From   [email protected] (Roberto G. Gutierrez, StataCorp.)
To   [email protected]
Subject   Re: st: STS Time varying covariates - Problem with _t
Date   Fri, 17 Jan 2003 13:39:30 -0600

Shaun Fultz <[email protected]> asks:

> I have a dataset where subjects (id) are followed in one of two time periods
> (or both time periods) and at some point die or are censored. The data is
> arranged as multiple records per subject. For example

> id	group	StartTime	EndTime	outcome
> 1	0	0		350		0
> 1	1	350		500		1
> 2	0	0		200		0
> 2	1	200		600		1
> 3	1	0		300		0

> When I use stset such as

> stset EndTime, id(id) time0(StartTime) failure(outcome)

> I get data like:
> id	group	StartTime	EndTime	outcome	_t	_t0
> 1	0	0		350		0		350	0
> 1	1	350		500		1		500	350
> 2	0	0		200		0		200	0
> 2	1	200		600		1		600	200
> 3	1	0		300		0		300	0

> which looks appropriate, but when I try to graph a KM curve of the second
> time period (group==1) with

> sts graph if group==1

> I get 600 days worth of time, even though the maximum time anyone spends in
> the group 1 time period is 400 days.

> A colleague's suggestion was to treat each record like an individual
> subject, dropping the 'id(id)' parameter from the STSET command, but my
> understanding of the Stata's survival analysis was that it should be able to
> handle multiple records per subject.

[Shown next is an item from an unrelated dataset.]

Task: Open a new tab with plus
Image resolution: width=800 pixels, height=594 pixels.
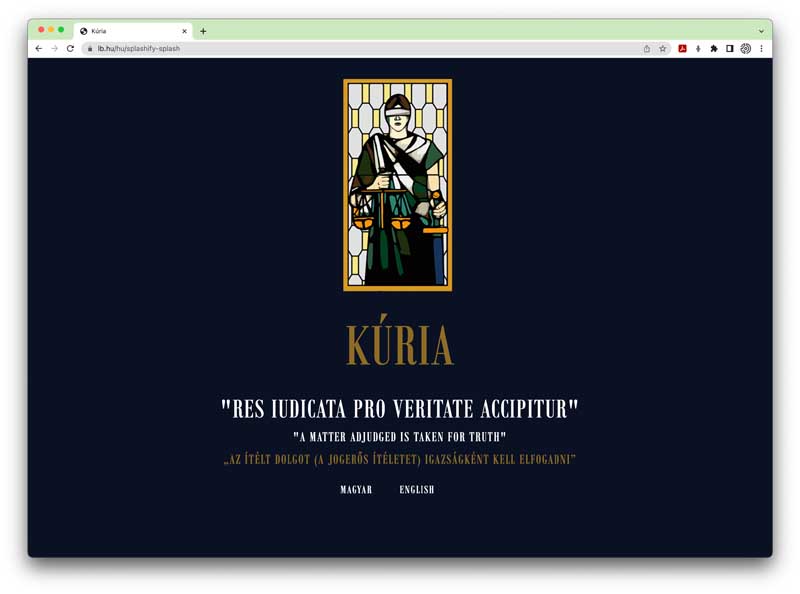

I've reviewed the manuals and the books
> "Introduction to Survival Analysis using Stata" and have been unable to
> figure this out.

> If this is a problem with the KM curves, did it also occur with my 'stcox if
> group==1' commands?

> Sorry for the long explanation, but any help would be greatly appreciated.
>

Given the way you have -stset- your data, the KM curve given is the correct
one.

> id	group	StartTime	EndTime	     outcome           	_t	_t0
> 1	0	0		350		0		350	0
> 1	1	350		500		1		500	350

By examining _t0 and _t, we see that the subject with id == 1 became at risk
at analysis time _t0 == 0, changed from group 0 to group 1 at analysis time _t
= 350, and continued at risk and in group 1 until failure at analysis time _t
= 500.  The assumption here is that when the subject changed groups, his risk
clock did NOT reset back to zero.  This seems reasonable but may not be what
you wanted.

It seems to me that you want the risk clock reset to zero each time a subject
switches groups.  For that, try

     . gen TimeAtRisk = EndTime - StartTime
     . stset TimeAtRisk, failure(outcome)

Note that you do not include -id(id)- in this alternate call to -stset-, but
you would want to cluster on this id variable if fitting a regression model
(such as Cox) and wanted "correct" standard errors.